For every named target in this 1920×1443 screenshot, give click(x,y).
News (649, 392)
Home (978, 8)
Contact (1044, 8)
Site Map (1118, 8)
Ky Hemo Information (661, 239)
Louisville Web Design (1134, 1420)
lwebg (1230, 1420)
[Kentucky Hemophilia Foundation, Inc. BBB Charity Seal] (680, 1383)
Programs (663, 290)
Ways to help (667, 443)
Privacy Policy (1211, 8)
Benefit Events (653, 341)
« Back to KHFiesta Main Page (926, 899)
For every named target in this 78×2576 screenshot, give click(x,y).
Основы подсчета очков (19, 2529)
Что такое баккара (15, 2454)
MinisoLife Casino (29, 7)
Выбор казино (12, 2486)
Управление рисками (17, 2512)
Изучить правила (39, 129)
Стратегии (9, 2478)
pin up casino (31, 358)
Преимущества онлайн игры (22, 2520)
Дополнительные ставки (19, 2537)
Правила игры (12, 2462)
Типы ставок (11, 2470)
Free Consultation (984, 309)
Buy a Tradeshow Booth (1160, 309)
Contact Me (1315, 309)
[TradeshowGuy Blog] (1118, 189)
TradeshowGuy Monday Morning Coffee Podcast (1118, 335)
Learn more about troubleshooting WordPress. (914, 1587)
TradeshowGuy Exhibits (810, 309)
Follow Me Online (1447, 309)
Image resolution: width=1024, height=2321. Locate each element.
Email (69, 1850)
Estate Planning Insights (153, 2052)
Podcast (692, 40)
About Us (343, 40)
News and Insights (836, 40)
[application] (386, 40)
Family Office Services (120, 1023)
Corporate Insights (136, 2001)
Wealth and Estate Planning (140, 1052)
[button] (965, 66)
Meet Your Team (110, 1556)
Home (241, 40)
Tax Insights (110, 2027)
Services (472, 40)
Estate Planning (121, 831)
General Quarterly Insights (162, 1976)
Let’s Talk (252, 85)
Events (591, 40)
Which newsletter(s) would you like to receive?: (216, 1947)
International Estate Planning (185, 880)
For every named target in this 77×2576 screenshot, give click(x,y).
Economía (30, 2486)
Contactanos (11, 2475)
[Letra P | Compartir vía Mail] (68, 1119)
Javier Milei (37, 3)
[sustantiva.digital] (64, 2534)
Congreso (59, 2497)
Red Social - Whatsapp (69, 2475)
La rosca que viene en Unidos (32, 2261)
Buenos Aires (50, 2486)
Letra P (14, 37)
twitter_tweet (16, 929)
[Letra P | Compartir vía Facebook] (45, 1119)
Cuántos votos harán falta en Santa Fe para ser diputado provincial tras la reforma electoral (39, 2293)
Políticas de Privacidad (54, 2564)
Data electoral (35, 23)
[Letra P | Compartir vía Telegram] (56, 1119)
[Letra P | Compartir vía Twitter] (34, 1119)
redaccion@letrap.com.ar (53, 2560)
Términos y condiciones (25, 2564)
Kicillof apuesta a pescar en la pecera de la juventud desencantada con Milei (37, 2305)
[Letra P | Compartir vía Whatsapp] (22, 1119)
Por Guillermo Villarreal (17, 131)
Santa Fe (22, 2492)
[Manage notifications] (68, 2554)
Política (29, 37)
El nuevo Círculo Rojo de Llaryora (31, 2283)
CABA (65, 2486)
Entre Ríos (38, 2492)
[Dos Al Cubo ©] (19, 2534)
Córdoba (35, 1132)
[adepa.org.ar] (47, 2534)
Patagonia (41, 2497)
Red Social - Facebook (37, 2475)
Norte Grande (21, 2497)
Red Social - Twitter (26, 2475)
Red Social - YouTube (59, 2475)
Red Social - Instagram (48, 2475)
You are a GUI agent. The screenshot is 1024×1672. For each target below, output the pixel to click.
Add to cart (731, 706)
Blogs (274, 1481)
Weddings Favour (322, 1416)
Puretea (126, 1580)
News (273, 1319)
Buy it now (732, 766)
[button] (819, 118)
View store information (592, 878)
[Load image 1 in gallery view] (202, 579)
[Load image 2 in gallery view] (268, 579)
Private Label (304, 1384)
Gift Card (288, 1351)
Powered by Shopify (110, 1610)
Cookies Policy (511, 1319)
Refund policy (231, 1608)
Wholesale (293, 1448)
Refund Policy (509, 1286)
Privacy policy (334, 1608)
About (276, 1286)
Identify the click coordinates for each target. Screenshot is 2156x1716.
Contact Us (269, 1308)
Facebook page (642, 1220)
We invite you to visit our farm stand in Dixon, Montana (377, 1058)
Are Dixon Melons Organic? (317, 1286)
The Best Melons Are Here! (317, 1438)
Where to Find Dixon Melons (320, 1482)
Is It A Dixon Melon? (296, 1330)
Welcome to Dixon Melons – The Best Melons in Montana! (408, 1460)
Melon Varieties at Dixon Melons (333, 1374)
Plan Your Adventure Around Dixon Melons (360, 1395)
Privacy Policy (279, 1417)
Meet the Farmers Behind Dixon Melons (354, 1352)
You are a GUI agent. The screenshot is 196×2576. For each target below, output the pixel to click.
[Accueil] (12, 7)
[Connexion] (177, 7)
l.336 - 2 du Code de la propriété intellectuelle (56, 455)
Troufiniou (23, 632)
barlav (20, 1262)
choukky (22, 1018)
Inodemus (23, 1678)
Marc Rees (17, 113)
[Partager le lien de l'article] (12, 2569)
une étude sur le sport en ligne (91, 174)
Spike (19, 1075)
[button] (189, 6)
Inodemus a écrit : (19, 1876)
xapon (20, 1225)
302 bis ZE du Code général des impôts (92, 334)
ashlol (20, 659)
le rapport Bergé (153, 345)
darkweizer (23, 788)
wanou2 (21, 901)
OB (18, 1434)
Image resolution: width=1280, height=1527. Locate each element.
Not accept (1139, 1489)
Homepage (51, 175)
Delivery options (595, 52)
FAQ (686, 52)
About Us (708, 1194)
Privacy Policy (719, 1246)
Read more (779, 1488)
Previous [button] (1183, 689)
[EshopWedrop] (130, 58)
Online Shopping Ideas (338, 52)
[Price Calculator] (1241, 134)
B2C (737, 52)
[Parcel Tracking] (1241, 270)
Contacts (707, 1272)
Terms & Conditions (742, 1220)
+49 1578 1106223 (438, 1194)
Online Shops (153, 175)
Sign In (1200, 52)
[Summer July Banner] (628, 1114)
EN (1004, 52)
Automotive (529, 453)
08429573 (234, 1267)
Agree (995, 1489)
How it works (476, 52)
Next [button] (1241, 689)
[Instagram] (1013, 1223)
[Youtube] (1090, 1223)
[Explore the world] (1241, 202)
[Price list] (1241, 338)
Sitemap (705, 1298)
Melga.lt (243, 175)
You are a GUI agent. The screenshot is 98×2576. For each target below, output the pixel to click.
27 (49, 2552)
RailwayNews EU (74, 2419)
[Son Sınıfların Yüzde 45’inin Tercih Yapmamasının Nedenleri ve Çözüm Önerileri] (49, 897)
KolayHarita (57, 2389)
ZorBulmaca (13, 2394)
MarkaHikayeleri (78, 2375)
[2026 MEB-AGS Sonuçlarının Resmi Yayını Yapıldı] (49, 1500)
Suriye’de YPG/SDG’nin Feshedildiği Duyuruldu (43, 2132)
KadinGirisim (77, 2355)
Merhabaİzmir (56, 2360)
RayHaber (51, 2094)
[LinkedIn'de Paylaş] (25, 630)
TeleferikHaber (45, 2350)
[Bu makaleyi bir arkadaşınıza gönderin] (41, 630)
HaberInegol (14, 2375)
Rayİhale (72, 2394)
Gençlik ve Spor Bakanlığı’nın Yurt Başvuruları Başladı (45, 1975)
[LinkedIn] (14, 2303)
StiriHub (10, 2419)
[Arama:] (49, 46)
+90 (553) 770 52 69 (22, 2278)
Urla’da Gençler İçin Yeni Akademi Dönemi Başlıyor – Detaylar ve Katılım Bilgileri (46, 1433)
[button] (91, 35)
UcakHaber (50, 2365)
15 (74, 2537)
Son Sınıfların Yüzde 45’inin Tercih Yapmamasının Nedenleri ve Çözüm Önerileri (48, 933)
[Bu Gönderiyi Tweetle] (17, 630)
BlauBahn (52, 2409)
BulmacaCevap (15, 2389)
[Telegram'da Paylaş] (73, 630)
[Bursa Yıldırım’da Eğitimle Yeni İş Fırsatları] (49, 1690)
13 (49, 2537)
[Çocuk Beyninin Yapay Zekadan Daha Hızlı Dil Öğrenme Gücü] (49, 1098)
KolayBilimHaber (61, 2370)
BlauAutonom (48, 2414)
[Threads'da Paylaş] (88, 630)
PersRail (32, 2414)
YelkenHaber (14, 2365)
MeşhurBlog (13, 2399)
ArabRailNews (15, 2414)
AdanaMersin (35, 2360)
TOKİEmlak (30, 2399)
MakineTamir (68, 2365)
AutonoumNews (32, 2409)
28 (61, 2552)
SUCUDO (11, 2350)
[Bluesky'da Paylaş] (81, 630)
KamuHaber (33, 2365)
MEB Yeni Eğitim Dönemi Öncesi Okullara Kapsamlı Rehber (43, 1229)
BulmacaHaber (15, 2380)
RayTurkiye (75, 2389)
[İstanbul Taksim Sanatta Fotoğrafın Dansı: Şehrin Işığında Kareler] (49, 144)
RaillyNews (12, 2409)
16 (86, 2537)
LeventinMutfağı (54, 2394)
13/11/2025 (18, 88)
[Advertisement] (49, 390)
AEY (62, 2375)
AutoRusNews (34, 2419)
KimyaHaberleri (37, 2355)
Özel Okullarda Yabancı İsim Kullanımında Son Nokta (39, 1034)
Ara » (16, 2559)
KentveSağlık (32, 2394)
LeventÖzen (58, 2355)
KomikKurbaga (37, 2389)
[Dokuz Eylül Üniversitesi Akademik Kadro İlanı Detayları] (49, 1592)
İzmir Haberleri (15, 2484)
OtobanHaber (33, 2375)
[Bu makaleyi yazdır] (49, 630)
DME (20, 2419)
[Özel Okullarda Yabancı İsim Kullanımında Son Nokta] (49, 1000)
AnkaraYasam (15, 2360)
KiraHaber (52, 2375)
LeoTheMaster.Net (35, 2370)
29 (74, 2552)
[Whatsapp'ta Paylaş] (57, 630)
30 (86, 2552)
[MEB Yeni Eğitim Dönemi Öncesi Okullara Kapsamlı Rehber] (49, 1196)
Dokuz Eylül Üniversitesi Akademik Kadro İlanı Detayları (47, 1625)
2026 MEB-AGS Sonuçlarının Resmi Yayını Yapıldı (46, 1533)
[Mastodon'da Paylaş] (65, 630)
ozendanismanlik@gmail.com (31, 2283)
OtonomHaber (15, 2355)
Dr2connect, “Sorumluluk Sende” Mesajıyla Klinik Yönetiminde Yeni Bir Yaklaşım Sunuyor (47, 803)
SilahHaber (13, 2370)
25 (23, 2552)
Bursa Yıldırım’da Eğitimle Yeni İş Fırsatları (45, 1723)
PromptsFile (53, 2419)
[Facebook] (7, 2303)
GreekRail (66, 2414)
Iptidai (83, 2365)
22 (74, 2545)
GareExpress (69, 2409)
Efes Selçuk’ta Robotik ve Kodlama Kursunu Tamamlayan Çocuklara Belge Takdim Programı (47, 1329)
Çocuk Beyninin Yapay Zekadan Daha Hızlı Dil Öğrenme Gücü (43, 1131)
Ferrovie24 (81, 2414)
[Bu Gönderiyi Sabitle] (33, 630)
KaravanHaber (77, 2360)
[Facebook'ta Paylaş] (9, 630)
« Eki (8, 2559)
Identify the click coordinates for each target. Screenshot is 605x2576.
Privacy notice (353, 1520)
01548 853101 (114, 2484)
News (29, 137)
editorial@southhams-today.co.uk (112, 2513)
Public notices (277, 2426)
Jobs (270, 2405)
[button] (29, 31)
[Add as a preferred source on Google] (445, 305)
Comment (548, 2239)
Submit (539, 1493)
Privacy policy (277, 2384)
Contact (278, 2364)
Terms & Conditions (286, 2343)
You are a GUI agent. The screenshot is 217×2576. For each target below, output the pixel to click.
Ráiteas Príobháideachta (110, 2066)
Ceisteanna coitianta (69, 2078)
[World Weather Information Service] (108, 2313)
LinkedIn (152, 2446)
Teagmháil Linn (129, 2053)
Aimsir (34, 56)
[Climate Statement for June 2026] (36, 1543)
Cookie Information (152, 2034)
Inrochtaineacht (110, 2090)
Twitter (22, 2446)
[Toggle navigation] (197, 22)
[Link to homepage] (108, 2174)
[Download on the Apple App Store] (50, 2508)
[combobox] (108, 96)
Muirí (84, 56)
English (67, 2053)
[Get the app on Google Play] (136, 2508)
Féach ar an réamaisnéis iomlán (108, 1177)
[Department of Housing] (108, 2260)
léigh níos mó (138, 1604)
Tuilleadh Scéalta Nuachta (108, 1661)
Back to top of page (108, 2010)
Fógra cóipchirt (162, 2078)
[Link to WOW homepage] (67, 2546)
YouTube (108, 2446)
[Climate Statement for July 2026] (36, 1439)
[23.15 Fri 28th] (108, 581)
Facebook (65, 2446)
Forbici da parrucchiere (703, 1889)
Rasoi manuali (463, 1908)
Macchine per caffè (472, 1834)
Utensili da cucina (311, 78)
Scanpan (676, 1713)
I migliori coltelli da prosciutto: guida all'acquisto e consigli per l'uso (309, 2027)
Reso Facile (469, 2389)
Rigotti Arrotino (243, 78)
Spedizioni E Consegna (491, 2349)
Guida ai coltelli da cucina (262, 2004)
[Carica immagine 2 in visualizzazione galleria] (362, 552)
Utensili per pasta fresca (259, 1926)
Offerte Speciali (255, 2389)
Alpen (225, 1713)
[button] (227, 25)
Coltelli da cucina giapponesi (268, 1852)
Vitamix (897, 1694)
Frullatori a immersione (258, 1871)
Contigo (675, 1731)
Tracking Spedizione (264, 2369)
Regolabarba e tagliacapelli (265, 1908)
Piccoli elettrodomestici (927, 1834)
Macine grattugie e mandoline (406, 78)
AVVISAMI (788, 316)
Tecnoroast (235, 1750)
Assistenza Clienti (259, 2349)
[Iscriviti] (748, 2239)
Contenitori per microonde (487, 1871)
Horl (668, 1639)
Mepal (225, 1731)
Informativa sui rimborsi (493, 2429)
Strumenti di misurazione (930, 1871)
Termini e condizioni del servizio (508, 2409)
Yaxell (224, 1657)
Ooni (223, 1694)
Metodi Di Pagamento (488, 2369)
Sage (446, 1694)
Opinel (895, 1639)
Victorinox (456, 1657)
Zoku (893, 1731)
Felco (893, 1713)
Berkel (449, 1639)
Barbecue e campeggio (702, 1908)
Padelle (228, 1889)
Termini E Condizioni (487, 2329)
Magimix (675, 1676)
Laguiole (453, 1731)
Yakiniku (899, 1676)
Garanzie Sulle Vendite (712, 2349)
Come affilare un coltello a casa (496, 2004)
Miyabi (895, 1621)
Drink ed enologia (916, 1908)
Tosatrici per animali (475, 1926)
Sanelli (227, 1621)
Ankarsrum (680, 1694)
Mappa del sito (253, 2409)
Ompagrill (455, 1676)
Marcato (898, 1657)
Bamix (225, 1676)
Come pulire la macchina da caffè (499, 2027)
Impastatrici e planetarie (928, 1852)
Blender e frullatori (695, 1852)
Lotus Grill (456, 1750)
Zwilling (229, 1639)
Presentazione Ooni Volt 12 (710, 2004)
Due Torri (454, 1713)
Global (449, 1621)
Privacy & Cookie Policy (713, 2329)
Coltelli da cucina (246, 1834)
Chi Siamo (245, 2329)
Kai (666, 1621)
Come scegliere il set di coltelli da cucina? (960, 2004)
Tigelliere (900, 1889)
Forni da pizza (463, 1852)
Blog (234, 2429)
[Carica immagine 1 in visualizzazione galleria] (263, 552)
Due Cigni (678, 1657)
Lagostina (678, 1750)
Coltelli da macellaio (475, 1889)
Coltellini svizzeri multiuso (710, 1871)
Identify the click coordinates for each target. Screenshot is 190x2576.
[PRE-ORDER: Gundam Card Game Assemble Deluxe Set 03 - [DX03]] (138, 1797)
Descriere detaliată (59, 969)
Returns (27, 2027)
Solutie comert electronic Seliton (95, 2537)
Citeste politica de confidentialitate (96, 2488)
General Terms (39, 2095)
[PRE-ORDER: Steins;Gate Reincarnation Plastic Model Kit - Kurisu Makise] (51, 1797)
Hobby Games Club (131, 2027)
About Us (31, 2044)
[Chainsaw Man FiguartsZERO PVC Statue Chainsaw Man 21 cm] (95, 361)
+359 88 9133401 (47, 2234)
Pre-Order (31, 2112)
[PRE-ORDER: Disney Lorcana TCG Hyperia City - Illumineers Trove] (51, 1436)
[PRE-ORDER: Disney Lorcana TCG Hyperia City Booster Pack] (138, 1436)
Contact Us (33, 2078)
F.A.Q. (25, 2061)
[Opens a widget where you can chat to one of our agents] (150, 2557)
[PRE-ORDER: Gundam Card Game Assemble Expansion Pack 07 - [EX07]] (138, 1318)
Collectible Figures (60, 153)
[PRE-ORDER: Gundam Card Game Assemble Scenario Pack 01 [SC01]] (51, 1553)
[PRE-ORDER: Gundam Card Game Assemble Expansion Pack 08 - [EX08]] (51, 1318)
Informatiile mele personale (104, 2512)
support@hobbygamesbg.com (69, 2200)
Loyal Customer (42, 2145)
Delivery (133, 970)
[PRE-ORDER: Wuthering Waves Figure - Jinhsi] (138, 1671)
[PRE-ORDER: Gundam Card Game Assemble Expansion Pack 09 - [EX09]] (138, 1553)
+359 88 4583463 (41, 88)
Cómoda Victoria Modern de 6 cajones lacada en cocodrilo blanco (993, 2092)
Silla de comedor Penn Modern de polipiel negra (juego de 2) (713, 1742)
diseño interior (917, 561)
___
* PROBLEM STATEMENT:
The lines above starting at the one that contains "Privacy policy (277, 2384)" and ending at the one that contains "[Climate Statement for June 2026] (36, 1543)" must be transcribed exactly, and no other lines may appear.

* RESPONSE AREA:
Privacy policy (277, 2384)
Contact (278, 2364)
Terms & Conditions (286, 2343)
You are a GUI agent. The screenshot is 217×2576. For each target below, output the pixel to click.
Ráiteas Príobháideachta (110, 2066)
Ceisteanna coitianta (69, 2078)
[World Weather Information Service] (108, 2313)
LinkedIn (152, 2446)
Teagmháil Linn (129, 2053)
Aimsir (34, 56)
[Climate Statement for June 2026] (36, 1543)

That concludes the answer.